Я бы возмутилась от того, что вампир снова ко мне подкрался, если бы не его последние слова. «Кто это?». Это ведь ты. Смешок снова сорвался с моих губ, но за весельем пришло и осознание. Он не помнит своего лица, двести лет не видел его в отражении, и память подводила. Астарион забыл кто он есть, как выглядят его глаза и губы, линия скул и челюсти… Я прикусила губу от досады. Подумать о том, что просто нарисовала плохо и не похоже я не могла. Листочек с рисунком скользнул в руку, я осторожно отделила его от чистых страниц и протянула нависшему надо мной вампиру незаконченный скетч. Я нарисую еще. Астарион вскинул бровь, смотря за тем, как я загадочно улыбаюсь.
– Это? Один злой доставучий вампир, – ответила я тихо, и Астарион не сразу понял шутку, а ждать дольше я уже не могла. – Это ты! Других таких я не знаю.
– Я? – он переводил взгляд с изображения на меня, и в глазах его читалось что-то, что отдаленно напоминало благодарность. – Вот это? Я? Это ты нарисовала меня, верно? Целых четыре штуки?
– Я не умею врать, ты же знаешь, – пожала я плечами. – Ещё раз спасибо тебе за альбом, мне очень приятно... Правда.
Я чувствовала себя смущенной первоклашкой, ребенком, что очень хочет понравиться новому учителю. Во взгляде эльфа читалось немое восхищение, и если бы он преподавал мне живопись, я бы точно получила десятку за свои рисунки. Солнце садилось, очередной день миновал, и я все смотрела на удивленного вампира. Ветви ивы шуршали над нашими головами, и птицы тихо пели в самом центре ее могучей кроны. Взгляд Астариона скользил от одного изображения к другому, все скользил и скользил, и эльф довольно улыбался. Он не мог налюбоваться. Не знаю, что именно произошло в ту секунду, что заставило меня, что толкнуло к этому идиотскому шагу. Нервное возбуждение и порыв нежности, наверное… Я осторожно привстала на мысочках, положила ладонь на щеку Астариона и заставила его наклониться ко мне. Заставила – громкое слово, скорее попросила подыграть.
– Благодарственный поцелуй, – шепнула я, надеясь, что звучу по-кошачьи игриво.

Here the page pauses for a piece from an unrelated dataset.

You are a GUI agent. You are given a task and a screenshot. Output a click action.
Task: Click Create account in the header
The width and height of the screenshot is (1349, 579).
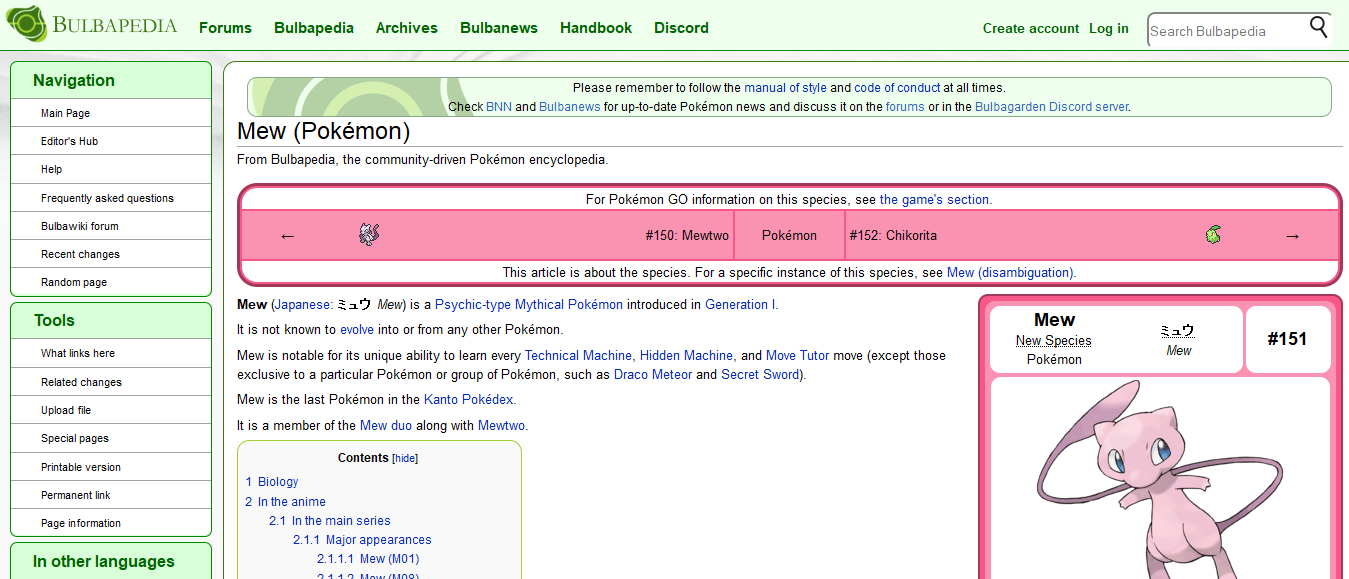[x=1031, y=28]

Губы мои бегло коснулись его холодной бледной щеки, и эльф прислонил ладонь к месту поцелуя. Он растерялся, и теперь это он был смущенным ребенком, не я. Двухсотлетний обольститель, подумать только. Не в силах выдержать тяжесть момента, я развернулась на мысках и побежала прочь, к Карлах, что как раз возвращалась из цирка. Лицо дьяволицы было разрисовано в клоунскую гримасу, а мое горело огнем.